See Crunch Automation basics for more information.
The CREATE LOGICAL command allows you to create a logical variable from an expression. A logical expression evaluates to TRUE or FALSE for each row (case). The resulting logical variable takes one of three possible values: Selected, Other, or Missing.
- If an expression evaluates to TRUE, then the case is assigned 1 = “Selected”
- If an expression evaluates to FALSE, then the case is assigned 0 = “Other”
- If the truth of the expression for a case cannot be determined, then the case is Missing (NA). (Note: an expression involving “False OR Missing” conditions is Missing, because it cannot be determined from Missing data if it is True.)
This variable can be later used for filtering or conditions. It is frequently used in creating ‘nets’ across variables.
For more information on how to write expressions, see the Expressions section of the Crunch Automation basics article.
In the expressions:
- For categorical variables and integers in expressions (X=1) — refer to the category id and not the assigned numeric value, which is not the same as a code.
- For numeric variables — to the numeric value.
For that reason, you may wish to use the category names instead of codes when working with categorical variables. For example, var_gender = "Female" rather than var_gender = 2, because it may be unclear if “Female” has a category code of 1 or 2.
CREATE LOGICAL
expression
AS alias
[TITLE "string"]
[DESCRIPTION "string"]
[NOTES "string"];
Use cases
Logical variables can be used in many different scenarios. The following example is how to create a dichotomous variable by netting over two questions, which is taken from the 2019 Core Trends Mobile & Broadband example.

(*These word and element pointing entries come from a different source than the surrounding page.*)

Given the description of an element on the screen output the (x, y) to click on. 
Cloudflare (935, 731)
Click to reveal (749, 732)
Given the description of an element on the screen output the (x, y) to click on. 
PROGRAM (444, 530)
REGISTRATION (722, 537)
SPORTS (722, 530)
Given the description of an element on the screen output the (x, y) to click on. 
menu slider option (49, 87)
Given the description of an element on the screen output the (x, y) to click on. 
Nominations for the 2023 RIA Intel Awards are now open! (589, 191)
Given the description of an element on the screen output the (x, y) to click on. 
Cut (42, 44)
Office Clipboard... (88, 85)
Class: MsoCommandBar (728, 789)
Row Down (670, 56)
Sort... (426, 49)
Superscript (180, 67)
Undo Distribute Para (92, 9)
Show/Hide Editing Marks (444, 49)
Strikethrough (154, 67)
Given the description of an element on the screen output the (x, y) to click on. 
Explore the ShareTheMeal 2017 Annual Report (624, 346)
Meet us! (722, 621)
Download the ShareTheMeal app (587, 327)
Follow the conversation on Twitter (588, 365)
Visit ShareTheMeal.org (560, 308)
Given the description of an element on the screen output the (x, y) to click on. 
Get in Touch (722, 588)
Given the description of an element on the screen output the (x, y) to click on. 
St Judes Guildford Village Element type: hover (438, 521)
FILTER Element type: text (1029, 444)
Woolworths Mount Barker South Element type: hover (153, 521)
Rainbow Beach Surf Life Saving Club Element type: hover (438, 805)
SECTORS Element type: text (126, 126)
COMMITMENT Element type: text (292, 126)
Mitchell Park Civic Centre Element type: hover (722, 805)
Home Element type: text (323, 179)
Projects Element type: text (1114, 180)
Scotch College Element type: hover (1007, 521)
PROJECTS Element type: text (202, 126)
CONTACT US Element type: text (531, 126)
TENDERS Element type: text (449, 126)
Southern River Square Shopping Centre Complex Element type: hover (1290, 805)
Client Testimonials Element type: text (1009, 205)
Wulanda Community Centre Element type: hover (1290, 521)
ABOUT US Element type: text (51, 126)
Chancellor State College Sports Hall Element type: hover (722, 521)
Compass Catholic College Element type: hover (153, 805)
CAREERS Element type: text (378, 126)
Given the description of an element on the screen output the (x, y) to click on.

The following screenshot describes a variable that captures the respondents who answered “Yes” to Use Internet or Email as well as Mobile Internet Use:
CREATE LOGICAL
eminuse = "Yes" OR intmob = "Yes"
AS use_internet
TITLE "All Internet Users"
DESCRIPTION "NET variable";
The following output appears in the Crunch app after the script runs:
Consider a similar case from the same dataset, where respondents may not have valid responses for the variables involved. In the following example, we create an “any smart phone or cell phone” variable summarizing all three:
CREATE LOGICAL
smart2 = "Yes, smartphone" OR ql1 = "Yes, have cell phone" OR ql1a = "Yes, someone in household has cell phone”
AS any_phone
TITLE "Any smart or cell phone";
The script uses the standard evaluation of OR, which is usually the correct thing to do. To treat variables as if they should be valid whether they were asked or not, and thereby assume that Missing represents a False response, then ORNM is an alternative operator that is missing only if both of its arguments are missing.
If you need to change how missing data are handled (e.g., ‘rebasing’ variables) then you can consider using CREATE CATEGORICAL CASE or the ORNM operator, which evaluates Missing or False as False, rather than missing.
Using a 'Truth Table' to understand missingness
Logic involving missing data can be counterintuitive at the aggregate level. It can appear you have different results and base sizes, which is often due to how the logic considers missing data.
Consider the following logic expression:
var_A = 1 OR var_B = 1
The final result could be 83%, 63%, or 75% due to how missing respondents were treated on just two variables. The three types of logical evaluations for OR are:
- OR — default
- ORNM — "Or Non-Missing"
- CC — "Complete Cases"
The outcome of these is illustrated in the following Truth Table:
Respondent | var_A | var_B | OR | ORNM | CC |
---|---|---|---|---|---|
1 | T | T | T | T | T |
2 | T | F | T | T | T |
3 | T | NA | T | T | NA |
4 | F | T | T | T | T |
5 | F | F | F | F | F |
6 | F | NA | NA | F | NA |
7 | NA | T | T | T | NA |
8 | NA | F | NA | F | NA |
9 | NA | NA | NA | NA | NA |
True / Base | 3 / 6 | 3 / 6 | 5 / 6 | 5 / 8 | 3 / 4 |
Percents | 50% | 50% | 83% | 63% | 75% |